A gangster or human moment ?
No, violence is not the preserve of the black community in America. We live with it here in Africa as war upon war ravage our continent. We have leaders who think nothing of wasting black lives in the same manner colonial regimes did. They even go beyond what the colonialists did in some cases.
Madzibaba VeShanduko was badly beaten for his political affiliation. It is standard practice. Yes as I have alreay stated, the moment was as gangster as it was human. But gangster to what end ?
A diversion
Now instead of the world focusing on the Venus and Serena Williams story for which he won the Best Oscar playing Richard Williams, an inspirational black story, the focus is on Will Smith smacking Chris Rock.

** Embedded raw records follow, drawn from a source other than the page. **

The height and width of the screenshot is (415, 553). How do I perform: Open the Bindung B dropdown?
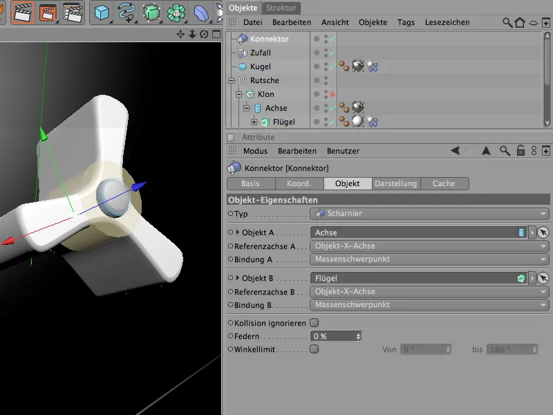pyautogui.click(x=429, y=305)
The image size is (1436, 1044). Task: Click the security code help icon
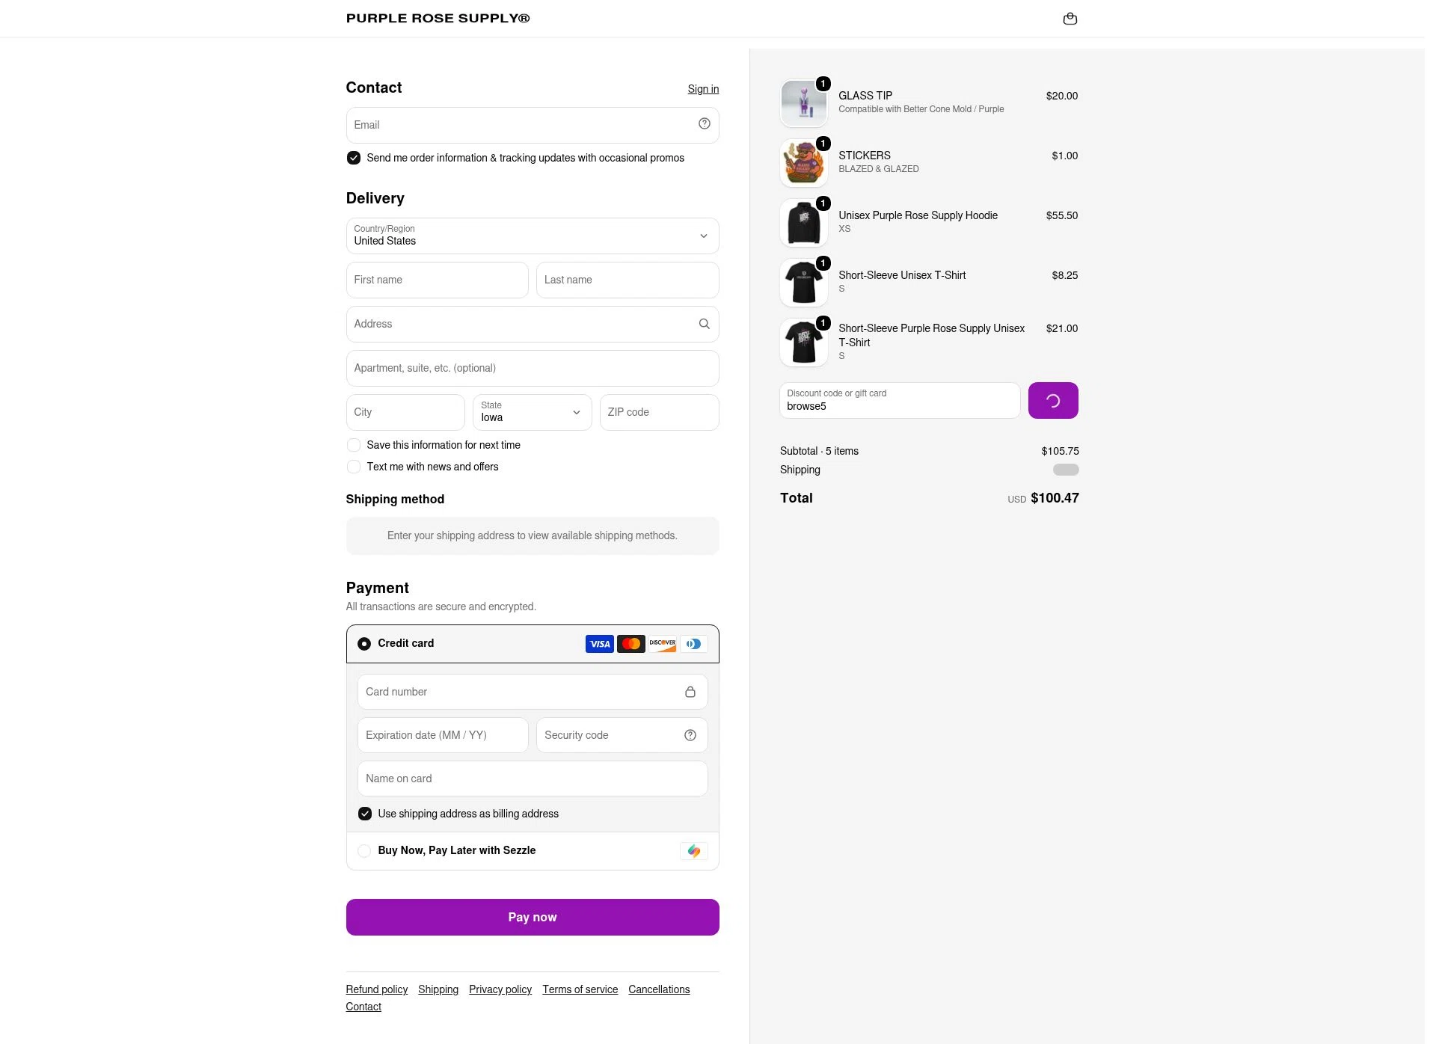(x=690, y=735)
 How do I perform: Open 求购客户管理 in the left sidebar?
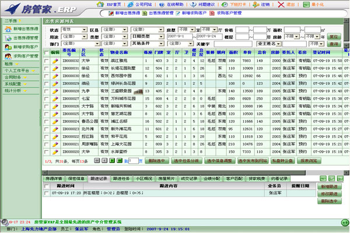click(22, 57)
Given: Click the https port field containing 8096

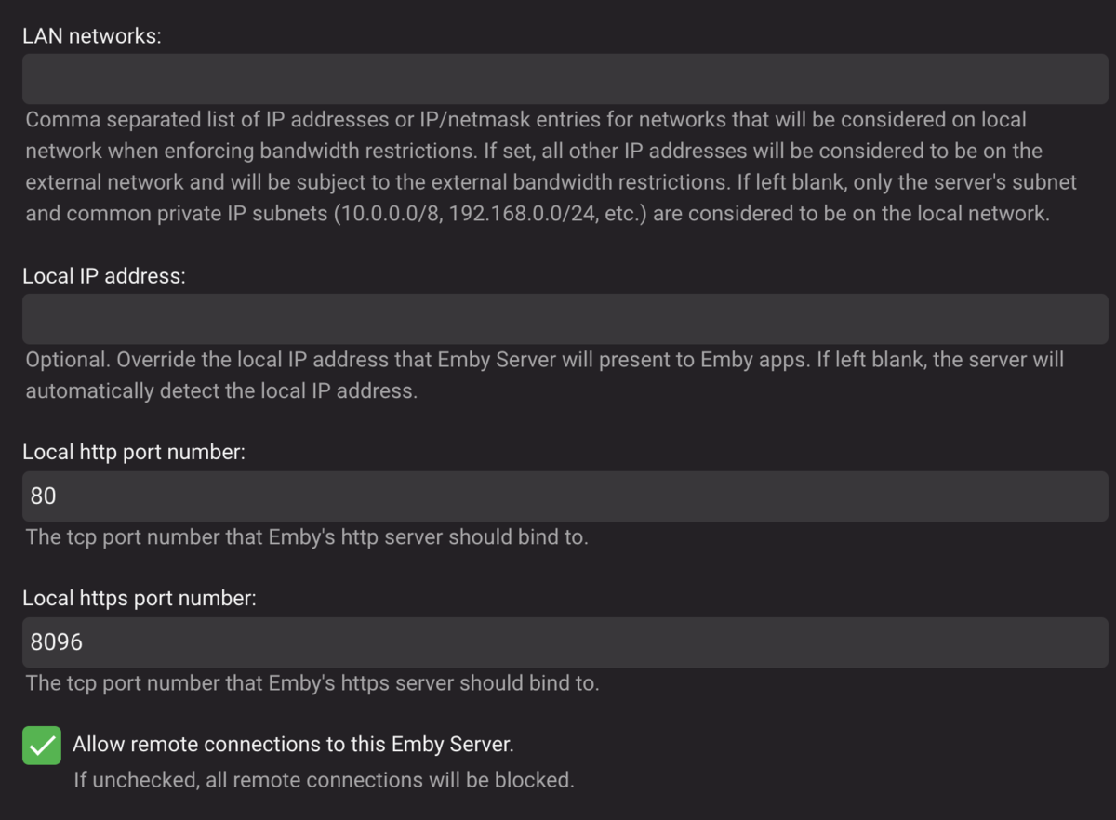Looking at the screenshot, I should point(565,642).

People singing Will Smith’s praise may probably not realise how that moment obscured everything positive that should have been spotlighted that night. It should have been a celebration of Black culture.
The Oscar night was produced by Will Packer, a black man, for the first time. Will Smith did go on to win his first Oscar for playing the role of the late father of the Williams tennis sisters Serena and Venus. Soul music purveyor Questlove won an Oscar for his documentary ‘Summer of Soul’, a celebration of music of black origin.Questlove’s documentary is about the 1969 Harlem Cultural Festival. The live recordings from the concerts staged at what is now Marcus Garvey Park featured performances by Nina Simone, B.B. King, the 5th Dimension, the Staple Singers, and other purveyors of black music.
Parting shot
Will Smith has since apologised about the incident. He says in essence that he does not promote violence in all of its forms . He rightly acknowledged how his gaffe dimmed the light on black achievement in the Arts and sporting arena.
Imagine how the Williams sisters feel? Imagine how the Ukrainian people feel? Pop culture is very powerful. The Academy responsible for the awards will reveal its formal reaction in a few weeks’ time. Chivalry is not a bad thing. I do not know that what Will Smith did advances the notion. What I know is that it does not really advance the notion of black pride.